What sin was the merchant in The Canterbury Tales?

the merchant tride to hide the fact he was in debt. the pardoner makes his living out of greed.

How is the merchant presented in the prologue?

In the Merchant’s Prologue, we learn that he is unhappily married to a shrewish woman who could win a fight against the devil. This state of affairs motivates him to tell a tale about a man who ignores his friend’s advice against marriage and comes to regret it.

How is May presented in the Merchants tale?

May is the main female character in The Merchant’s Tale. She is portrayed as a manipulative and scheming young woman married to a desirous old man (called January). May manages to cheat on her husband by praying on his ignorance with January’s squire, Damain.

How is the merchant described in the General Prologue?

We know the merchant is the fashionista of the group because he’s wearing a cloak of “motley” (variegated, colorful pattern), a Flemish beaver hat, and has a forked beard, all of which were current fashions at this time period.

What does the merchants tale say about marriage?

In The Merchant’s Tale, January, a wealthy, elderly knight, decides to marry. His reasons are clear enough: He wants to fulfill God’s wish that man and woman marry, and he wants a son to inherit his estates. January calls many of his friends together to listen to his plans and to offer him advice.

Who are the characters in the merchant’s tale?

The two central characters of “The Merchant’s Tale” are husband and wife, named Januarie and May. Throughout the course of Chaucer’s exploration of their relationship, we are also introduced to the characters of Justinus, Placebo, Damien, Pluto, and Proserpina.
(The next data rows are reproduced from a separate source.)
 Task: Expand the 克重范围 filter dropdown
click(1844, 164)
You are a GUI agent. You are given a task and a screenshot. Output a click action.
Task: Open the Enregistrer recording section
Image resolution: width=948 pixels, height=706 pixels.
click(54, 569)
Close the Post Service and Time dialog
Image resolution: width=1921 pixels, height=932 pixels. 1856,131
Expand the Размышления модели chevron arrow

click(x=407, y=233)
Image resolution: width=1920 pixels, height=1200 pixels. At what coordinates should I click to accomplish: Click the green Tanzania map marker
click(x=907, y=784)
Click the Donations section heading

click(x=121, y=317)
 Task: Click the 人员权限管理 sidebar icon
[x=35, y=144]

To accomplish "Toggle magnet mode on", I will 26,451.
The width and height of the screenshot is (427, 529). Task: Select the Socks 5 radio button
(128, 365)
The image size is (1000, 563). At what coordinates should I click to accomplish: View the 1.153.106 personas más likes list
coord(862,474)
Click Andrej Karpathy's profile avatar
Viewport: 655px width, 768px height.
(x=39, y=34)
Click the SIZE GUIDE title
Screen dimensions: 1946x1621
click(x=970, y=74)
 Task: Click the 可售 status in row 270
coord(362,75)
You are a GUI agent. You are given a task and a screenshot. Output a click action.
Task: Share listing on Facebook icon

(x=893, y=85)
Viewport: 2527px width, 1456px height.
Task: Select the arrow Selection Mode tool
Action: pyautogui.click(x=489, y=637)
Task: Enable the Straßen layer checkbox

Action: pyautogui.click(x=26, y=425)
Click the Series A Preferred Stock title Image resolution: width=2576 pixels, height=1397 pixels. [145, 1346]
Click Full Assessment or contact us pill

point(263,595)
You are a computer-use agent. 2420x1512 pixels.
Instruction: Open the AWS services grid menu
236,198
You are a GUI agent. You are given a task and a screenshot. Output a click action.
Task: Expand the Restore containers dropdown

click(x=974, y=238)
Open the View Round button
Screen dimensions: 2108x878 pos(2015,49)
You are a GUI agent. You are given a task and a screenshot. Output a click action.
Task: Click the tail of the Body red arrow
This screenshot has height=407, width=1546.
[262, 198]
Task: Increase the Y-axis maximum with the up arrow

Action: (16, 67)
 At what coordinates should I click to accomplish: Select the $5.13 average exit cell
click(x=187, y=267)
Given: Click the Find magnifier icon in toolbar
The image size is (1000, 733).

What is ironic about the merchant?

In medieval England, to be in debt was a sign of weak morals. So when Chaucer tells us that the Merchant was a “worthy man withal,” we can probably take that a bit ironically. In the Merchant’s Prologue, we learn that he is unhappily married to a shrewish woman who could win a fight against the devil.

What was the life of a merchant like?

Daily Life of a Medieval Merchant Foreign merchants were heavily regulated. They had to wait two or more hours before they could enter the market, giving the locals the best business. Markets were a noisy, raucous affairs as merchants had to “cry the wares” as their was no other way of advertising their wares.

What did the merchant do?

Merchants were those who bought and sold goods, while landowners who sold their own produce were not classed as merchants. Being a landowner was a “respectable” occupation.